An album like DBLSCRT might not have been possible for Le Weekend in the past. The band was originally a quintet, right up until the release in December 2008 of their debut, Suite. The departure of Ben and Erin Ridings (aka Missy Thangs of The Love Language and Soft Company) after the album-release show might have spelled the end. None of Kalb's previous bands—Audubon Park, Hotel Motel, V. Sirin—have survived the departure of members. But within a month, he'd shared the concept for DBLSCRT with the remaining members, bassist Bob Wall and drummer Robert Biggers. Their attempts to translate the old material to trio form proved energizing. While rehearsing for their first post-quintet show, they wrote six new songs.
"What I've found with this iteration of the band is a lot of flexibility," Kalb says. "We play with the material a lot more. With the five-piece, it was much more drill drill drill to get things right, to get things to some single realization of the song. It could sound good and could be fun to play, but it probably wasn't in many cases. It was probably never quite relaxed."

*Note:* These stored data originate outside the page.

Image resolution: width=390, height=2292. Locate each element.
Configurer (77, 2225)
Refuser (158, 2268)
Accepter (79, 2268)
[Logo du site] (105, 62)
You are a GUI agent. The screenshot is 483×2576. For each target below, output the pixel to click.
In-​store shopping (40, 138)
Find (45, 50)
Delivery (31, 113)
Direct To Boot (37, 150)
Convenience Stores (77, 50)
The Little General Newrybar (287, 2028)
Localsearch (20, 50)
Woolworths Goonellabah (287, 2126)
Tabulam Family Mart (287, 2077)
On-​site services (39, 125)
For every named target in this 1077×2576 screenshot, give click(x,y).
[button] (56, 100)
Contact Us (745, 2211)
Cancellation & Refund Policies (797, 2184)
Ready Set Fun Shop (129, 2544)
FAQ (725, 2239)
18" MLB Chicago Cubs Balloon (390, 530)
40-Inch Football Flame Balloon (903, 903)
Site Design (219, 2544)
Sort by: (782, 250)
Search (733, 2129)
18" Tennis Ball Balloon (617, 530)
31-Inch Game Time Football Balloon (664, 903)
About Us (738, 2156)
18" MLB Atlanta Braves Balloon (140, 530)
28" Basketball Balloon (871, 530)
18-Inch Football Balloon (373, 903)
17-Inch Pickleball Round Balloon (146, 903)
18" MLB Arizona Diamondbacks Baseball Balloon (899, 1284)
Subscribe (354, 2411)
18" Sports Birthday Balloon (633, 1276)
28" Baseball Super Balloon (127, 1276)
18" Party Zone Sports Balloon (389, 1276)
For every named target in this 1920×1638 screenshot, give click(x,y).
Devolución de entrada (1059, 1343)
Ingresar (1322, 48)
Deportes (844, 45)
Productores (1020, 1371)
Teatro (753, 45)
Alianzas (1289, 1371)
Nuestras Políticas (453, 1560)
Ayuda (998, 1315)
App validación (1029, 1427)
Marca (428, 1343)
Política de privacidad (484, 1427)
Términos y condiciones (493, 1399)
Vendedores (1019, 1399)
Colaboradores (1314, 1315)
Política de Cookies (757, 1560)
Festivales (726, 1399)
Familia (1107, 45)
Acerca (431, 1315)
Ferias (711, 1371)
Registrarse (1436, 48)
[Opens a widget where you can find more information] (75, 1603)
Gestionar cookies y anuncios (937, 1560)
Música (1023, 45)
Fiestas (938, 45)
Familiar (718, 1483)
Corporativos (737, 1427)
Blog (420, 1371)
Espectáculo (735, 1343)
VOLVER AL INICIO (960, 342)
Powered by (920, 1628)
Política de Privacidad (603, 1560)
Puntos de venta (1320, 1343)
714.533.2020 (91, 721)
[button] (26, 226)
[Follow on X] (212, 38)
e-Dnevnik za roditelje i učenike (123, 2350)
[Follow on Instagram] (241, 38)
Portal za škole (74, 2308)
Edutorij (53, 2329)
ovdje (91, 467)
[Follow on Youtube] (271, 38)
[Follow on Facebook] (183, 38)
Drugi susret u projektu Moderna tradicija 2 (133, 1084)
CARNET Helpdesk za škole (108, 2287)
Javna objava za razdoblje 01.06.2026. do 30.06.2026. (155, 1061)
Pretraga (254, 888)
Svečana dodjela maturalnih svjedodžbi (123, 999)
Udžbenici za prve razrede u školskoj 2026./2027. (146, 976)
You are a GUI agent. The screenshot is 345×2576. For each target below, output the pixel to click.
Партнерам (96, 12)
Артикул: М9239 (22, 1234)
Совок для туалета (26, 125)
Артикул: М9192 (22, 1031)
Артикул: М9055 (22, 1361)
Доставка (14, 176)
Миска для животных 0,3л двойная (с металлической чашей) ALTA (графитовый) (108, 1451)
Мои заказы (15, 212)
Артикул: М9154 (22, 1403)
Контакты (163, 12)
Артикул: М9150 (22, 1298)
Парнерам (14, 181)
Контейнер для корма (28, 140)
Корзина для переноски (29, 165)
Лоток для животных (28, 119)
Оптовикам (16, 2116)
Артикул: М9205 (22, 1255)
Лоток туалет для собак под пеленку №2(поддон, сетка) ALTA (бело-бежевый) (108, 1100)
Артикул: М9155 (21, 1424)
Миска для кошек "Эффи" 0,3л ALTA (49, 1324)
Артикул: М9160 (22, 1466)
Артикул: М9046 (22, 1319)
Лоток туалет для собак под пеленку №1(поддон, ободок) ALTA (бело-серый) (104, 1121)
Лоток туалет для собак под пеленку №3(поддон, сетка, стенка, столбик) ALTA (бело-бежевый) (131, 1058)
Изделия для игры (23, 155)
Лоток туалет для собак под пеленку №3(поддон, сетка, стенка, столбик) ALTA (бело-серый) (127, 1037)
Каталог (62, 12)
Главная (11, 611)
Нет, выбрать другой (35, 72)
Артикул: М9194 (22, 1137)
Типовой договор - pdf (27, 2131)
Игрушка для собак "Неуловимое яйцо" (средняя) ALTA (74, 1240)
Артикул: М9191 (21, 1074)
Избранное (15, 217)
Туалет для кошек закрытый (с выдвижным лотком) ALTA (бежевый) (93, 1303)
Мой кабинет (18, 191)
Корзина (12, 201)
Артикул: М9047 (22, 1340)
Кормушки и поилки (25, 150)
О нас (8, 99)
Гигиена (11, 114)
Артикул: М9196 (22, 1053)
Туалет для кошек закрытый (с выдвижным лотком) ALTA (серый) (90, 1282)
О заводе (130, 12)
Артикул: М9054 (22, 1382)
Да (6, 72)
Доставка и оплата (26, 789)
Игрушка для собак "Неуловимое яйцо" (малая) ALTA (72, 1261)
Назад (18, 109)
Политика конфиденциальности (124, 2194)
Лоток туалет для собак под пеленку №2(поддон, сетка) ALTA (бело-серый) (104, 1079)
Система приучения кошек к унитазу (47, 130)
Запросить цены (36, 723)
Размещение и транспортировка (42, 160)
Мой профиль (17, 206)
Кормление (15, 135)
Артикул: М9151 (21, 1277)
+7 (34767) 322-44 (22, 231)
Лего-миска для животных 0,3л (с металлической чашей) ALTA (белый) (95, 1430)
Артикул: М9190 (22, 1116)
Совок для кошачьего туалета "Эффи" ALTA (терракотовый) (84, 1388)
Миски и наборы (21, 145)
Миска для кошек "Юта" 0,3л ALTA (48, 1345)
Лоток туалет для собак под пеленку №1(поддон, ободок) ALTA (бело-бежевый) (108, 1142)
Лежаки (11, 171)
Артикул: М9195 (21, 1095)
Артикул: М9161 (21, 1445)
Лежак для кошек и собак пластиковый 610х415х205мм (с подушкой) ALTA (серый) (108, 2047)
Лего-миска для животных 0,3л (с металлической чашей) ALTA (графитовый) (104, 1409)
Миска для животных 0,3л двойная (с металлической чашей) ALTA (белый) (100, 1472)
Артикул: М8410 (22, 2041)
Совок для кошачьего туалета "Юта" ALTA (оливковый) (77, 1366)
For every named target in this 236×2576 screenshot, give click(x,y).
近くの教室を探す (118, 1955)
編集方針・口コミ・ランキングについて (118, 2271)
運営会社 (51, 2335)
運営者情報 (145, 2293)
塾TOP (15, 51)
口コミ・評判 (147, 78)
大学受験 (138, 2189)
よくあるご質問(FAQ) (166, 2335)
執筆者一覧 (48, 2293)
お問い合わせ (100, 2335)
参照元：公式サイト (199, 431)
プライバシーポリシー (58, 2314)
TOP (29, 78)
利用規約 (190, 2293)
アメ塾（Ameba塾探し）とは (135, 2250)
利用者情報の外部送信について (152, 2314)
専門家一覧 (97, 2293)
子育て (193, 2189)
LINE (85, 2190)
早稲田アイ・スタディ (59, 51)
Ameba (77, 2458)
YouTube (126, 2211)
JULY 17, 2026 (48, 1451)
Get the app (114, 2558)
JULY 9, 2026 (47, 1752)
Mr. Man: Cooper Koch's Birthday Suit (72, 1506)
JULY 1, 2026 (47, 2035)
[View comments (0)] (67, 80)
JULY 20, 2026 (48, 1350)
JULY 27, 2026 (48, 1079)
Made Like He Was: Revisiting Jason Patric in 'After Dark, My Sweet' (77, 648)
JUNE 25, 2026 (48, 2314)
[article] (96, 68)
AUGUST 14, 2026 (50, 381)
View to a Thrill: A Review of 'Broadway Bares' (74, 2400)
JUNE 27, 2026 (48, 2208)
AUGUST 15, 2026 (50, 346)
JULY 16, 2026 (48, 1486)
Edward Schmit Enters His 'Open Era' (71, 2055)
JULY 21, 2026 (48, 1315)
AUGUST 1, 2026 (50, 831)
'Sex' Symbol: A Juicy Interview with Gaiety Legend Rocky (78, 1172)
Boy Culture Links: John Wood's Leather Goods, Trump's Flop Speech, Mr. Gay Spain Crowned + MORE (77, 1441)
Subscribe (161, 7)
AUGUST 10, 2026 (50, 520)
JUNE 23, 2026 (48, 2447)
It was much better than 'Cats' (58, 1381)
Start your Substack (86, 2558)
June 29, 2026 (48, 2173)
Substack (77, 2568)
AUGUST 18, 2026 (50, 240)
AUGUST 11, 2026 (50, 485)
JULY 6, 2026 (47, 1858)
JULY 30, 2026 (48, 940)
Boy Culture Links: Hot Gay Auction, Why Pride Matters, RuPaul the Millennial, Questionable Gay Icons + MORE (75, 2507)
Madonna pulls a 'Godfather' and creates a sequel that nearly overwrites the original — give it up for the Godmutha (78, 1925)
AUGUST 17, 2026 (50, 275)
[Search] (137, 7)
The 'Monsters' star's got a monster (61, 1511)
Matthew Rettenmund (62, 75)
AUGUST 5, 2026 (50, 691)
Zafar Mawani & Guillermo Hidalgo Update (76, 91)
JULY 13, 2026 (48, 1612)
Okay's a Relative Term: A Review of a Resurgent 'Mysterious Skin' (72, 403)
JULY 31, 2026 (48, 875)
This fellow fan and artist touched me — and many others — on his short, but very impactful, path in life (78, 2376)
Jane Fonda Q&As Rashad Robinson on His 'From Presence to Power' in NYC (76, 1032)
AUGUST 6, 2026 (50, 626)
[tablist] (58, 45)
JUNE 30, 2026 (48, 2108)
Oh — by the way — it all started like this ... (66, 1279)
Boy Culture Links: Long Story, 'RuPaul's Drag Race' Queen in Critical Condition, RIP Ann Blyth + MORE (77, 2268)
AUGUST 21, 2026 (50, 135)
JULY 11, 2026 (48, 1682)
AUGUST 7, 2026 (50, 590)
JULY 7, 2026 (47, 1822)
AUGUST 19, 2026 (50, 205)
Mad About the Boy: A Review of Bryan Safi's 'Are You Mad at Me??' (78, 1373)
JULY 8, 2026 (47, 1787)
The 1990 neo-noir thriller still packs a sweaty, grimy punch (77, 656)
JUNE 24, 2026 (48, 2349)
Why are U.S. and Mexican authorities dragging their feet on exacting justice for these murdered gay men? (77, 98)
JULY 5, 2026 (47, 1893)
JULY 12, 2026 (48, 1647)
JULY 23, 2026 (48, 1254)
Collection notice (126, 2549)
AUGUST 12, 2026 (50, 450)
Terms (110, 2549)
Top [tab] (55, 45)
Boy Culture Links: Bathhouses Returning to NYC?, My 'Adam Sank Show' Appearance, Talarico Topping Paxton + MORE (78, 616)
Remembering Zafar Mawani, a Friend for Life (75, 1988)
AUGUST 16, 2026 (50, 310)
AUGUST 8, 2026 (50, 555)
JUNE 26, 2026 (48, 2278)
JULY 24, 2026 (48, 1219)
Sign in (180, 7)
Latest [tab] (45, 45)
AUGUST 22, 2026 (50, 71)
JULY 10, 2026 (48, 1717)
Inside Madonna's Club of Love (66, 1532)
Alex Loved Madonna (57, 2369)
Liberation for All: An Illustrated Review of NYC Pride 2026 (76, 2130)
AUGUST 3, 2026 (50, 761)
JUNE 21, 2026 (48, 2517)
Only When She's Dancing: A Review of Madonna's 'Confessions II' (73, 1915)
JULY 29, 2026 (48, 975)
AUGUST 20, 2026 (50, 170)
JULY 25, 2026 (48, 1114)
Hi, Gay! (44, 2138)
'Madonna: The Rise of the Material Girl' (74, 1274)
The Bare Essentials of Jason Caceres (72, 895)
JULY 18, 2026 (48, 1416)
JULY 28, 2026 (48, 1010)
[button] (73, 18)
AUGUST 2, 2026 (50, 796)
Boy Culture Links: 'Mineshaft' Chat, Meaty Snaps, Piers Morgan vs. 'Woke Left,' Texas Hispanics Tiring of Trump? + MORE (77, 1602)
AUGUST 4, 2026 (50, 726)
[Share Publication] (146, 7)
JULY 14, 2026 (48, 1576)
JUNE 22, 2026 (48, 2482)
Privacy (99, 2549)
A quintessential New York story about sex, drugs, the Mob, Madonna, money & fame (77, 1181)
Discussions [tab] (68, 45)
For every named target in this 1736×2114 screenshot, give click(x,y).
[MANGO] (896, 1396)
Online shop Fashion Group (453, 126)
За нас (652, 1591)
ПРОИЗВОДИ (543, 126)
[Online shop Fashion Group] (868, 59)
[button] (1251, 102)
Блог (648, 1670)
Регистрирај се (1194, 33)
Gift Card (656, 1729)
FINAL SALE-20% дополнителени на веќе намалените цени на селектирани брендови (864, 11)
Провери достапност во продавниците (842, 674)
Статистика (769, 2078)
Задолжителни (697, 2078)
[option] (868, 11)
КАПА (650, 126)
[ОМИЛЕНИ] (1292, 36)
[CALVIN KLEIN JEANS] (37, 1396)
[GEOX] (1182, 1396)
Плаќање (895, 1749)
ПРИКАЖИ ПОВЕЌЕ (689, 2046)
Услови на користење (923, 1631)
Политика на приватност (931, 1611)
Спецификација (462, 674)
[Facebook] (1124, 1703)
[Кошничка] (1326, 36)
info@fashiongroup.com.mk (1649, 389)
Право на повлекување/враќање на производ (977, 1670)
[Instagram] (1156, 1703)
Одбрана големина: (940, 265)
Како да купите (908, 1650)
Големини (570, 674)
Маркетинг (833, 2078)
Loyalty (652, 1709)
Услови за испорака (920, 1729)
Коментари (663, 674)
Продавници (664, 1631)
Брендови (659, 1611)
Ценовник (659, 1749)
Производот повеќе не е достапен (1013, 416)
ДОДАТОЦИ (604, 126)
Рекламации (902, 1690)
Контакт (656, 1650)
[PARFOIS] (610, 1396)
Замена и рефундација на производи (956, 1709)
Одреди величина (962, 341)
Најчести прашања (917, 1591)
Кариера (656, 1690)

Now things are so relaxed, Le Weekend has been experimenting in the practice space with improvisation. While Kalb's unsure how far or where that will go, the idea seems to be not to circumscribe themselves. That's certainly the story DBLSCRT tells, and it's one close to Kalb's heart. He knows there's more than one way to do things, and he refuses to limit himself.
"I believe that there are a lot of things that are possible in pop music when you do them with conviction," he says. "There's a sort of fiction of thinking always to the lowest common denominator, and that's how you have to build things. I think that in general, people are interested in interesting things."